Le fanfaron

La vie devant soi.

On se demande, d’abord, où Dino Risi veut nous conduire : l’opposition entre deux personnages aux personnalités et aux tempéraments parfaitement dissemblables est un procédé très traditionnel, très classique et d’une certaine façon très facile. Et même le voyage automobile sans destination précise, ce road movie de 1962 dont le réalisateur, dans l’entretien du DVD, dit, sans doute à juste titre, qu’il en a inspiré l’idée à Dennis Hopper pour Easy rider (1969) est, finalement, une variation moderne des récits picaresques depuis longtemps dispensés par la littérature. C’est bien cela, primitivement : une distorsion entre les caractères de deux compagnons de rencontre, l’un hâbleur, goujat, effronté, insupportable, l’autre réservé, timide, coincé, rangé, lancés dans un parcours commun où chacun réagira selon sa pente jusqu’à ce que quelque chose se passe…
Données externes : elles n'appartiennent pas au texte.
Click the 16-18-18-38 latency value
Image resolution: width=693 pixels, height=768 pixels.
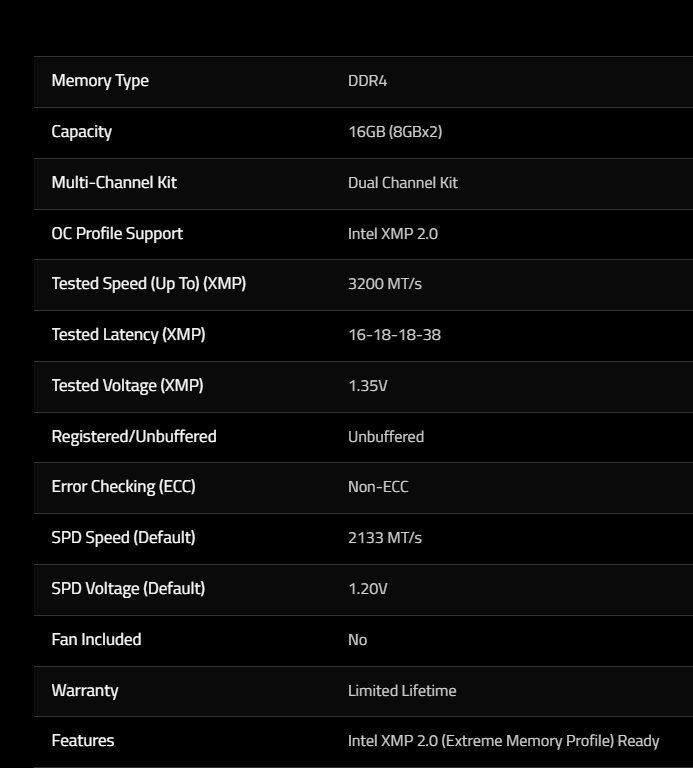[x=394, y=335]
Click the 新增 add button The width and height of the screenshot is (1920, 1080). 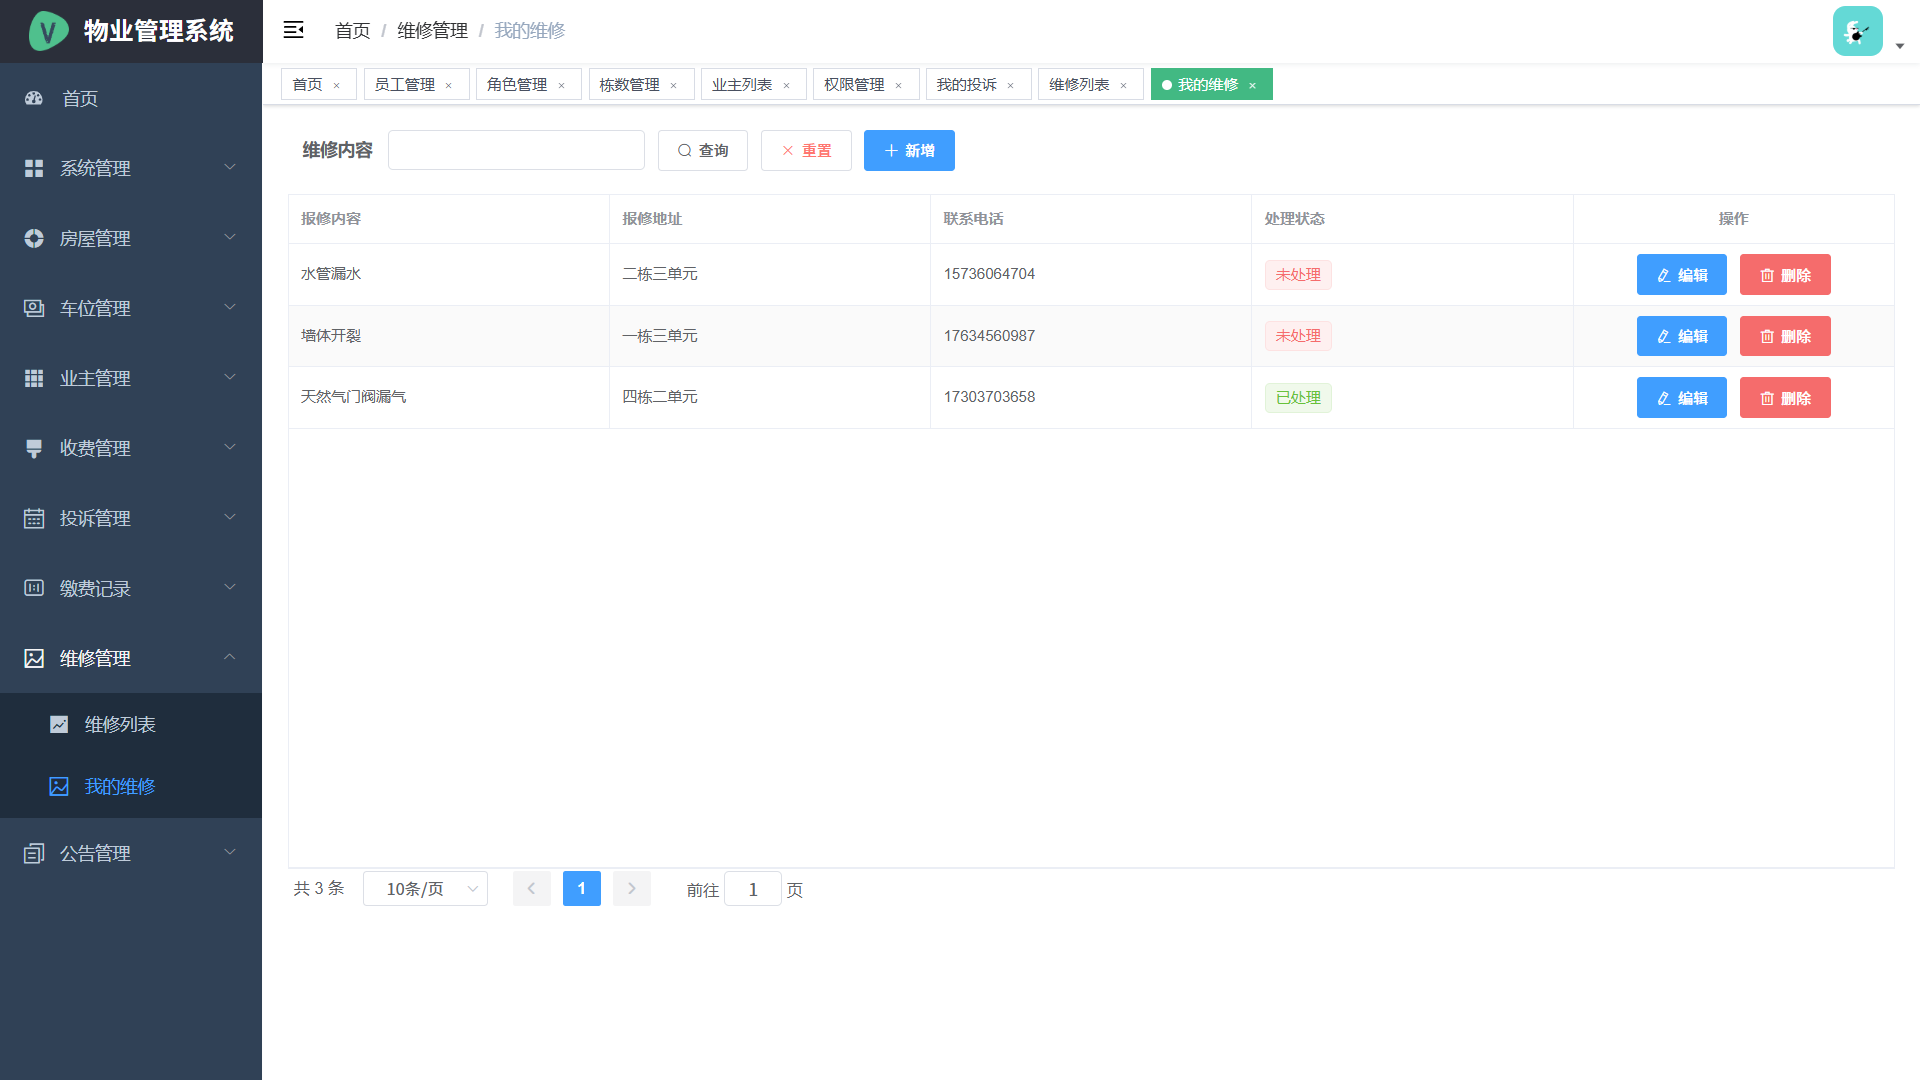click(x=909, y=150)
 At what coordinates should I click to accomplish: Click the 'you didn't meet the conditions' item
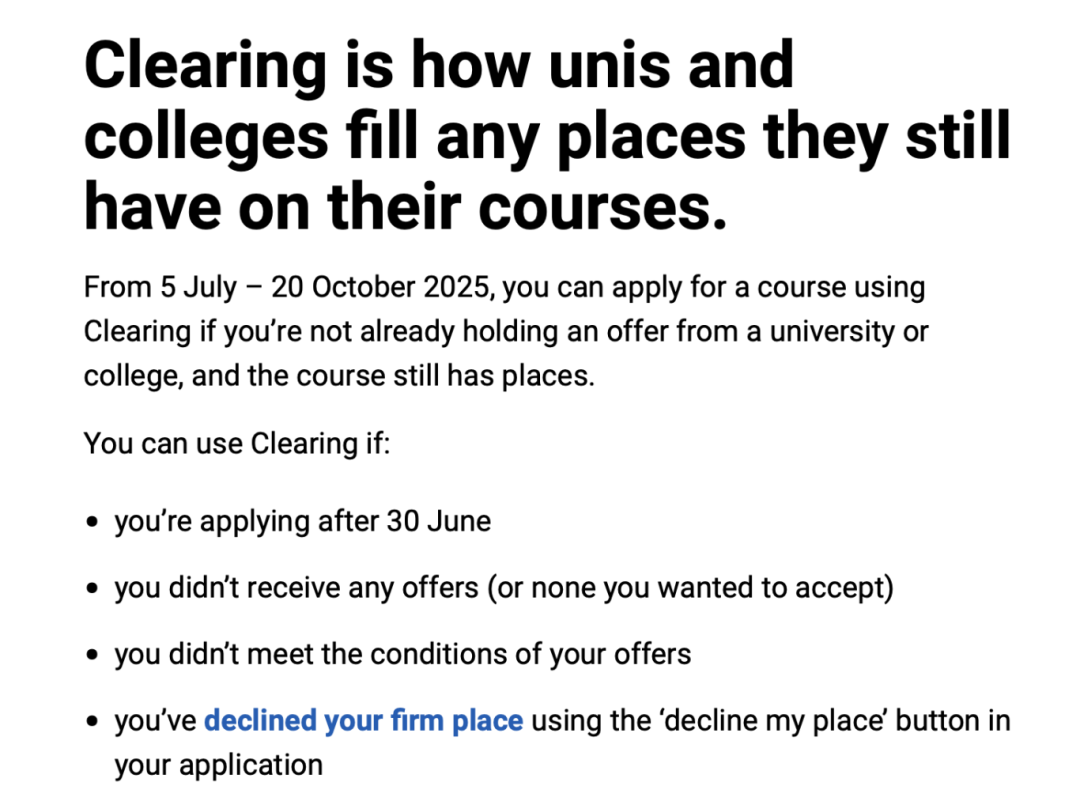point(403,655)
Et pourtant, dès les premières images, dès que la caméra fonce à travers les rues vides du quartier moderne cossu de Balduina à Rome, sous la musique jazzy frénétique de Riz Ortolani, embarquée dans la Lancia Aurelia décapotable (trois symboles clairs du miracle économique, qui tourbillonne à plein régime et qui commence à cliver l’Italie, à en révolutionner la marche), on se sent déjà fasciné. Dans la fournaise de l’été romain, rencontre improbable de Bruno Cortona (Vittorio Gassman) et de Roberto Mariani (Jean-Louis Trintignant).

D’emblée, les rôles sont posés et tout autant par la faconde épuisante de Cortona que par sa façon d’occuper le terrain (ah ! la manière dont il s’accoude à la fenêtre de la chambre du discret étudiant, emplissant à lui seul l’espace !).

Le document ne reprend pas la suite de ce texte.